3種類のRIEGL TLSを並べて各機種の測距能力を比較しました。
遠くに写っている東京スカイツリーまでの距離は約4kmです。
3種類のRIEGL TLS
計測ロケーション
通常の計測ではレーザーパルス繰り返しレート(PRR)は最大の値を選択するの一般的ですが、今回は最大測距のテストのため、一番低いPRRを選択して計測します。

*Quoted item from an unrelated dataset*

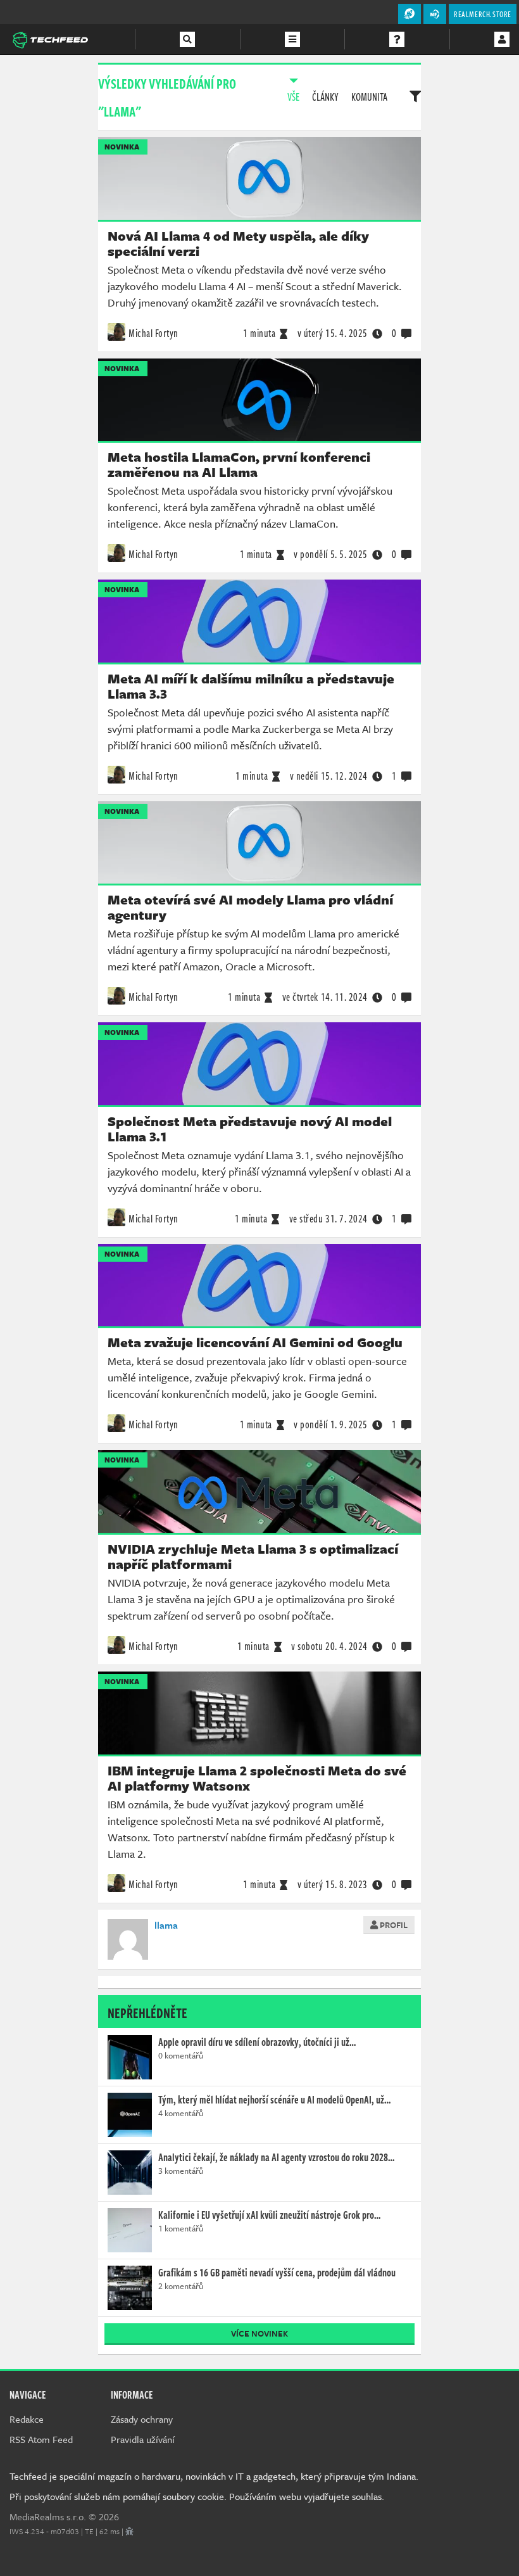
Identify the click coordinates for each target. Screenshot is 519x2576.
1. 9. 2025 (331, 1424)
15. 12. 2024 (329, 776)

| 最長距離測定用の設定 | VZ-600i | VZ-2000i | VZ-4000i-25 |
|---|---|---|---|
| 最大測距用PRR | 14万点/秒 | 5万点/秒 | 7万点/秒 |
| 最大測定距離(反射率90%) | 1000m | 2500m | 4600m |
| 最大測定距離(反射率20%) | 450m | 1300m | 2550m |
| 通常の設定(高速スキャン用) | VZ-600i | VZ-2000i | VZ-4000i-25 |
|---|---|---|---|
| 最大PRR | 220万点/秒 | 60万点/秒 | 50万点/秒 |
| 最大測定距離(反射率90%) | 220m | 800m | 2000m |
| 最大測定距離(反射率20%) | 100m | 380m | 1000m |
VZ-600i (反射率表示)
VZ-2000i (反射率表示)

VZ-4000i (反射率表示)

VZ-4000iのデータは確実に4km先のデータを取得できているのが確認できます。

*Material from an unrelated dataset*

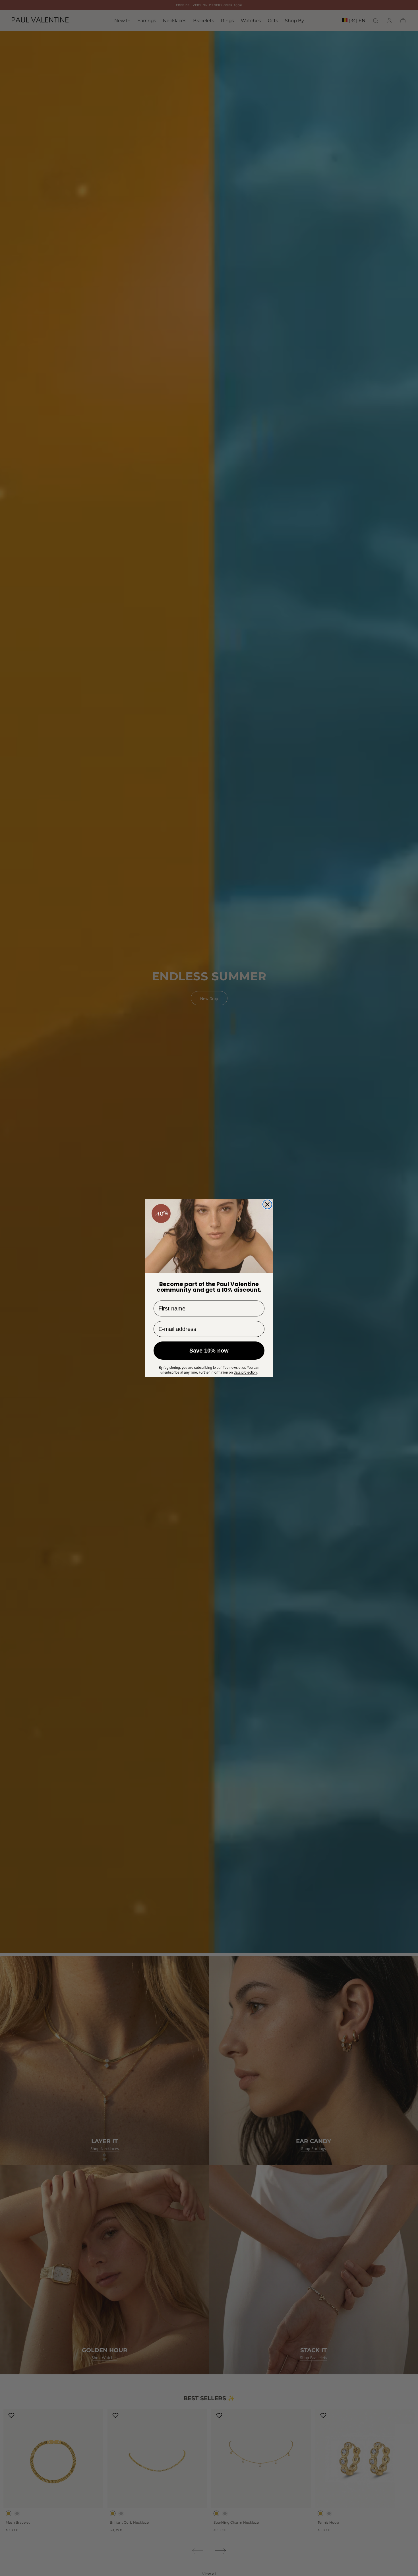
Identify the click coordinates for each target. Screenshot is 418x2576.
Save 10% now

| 詳細計測の設定(任意設定が可能) | VZ-4000i-25 |
|---|---|
| 水平視野角 | 2.6度 |
| 鉛直視野角 | 20.5度 |
| 計測ピッチ | 0.002度(水平、鉛直共通) |
| 計測時間 | 5分58秒 |
RIEGLスキャナの特長であるマルチターゲット測定機能により、 構造物の隙間をかすめた1発のビームが複数のリターンを返すことで、後ろ半分が部分的にデータ取得されていることが確認できます。




VZ-4000i-25のような超ロングレンジスキャナーは一般的なTLSによる3次元測量では使用されません。 1km以上離れた対象物のモニタリング(防災/減災のための地形計測、大規模鉱山での現場管理等)に使用されることが多いスキャナーです。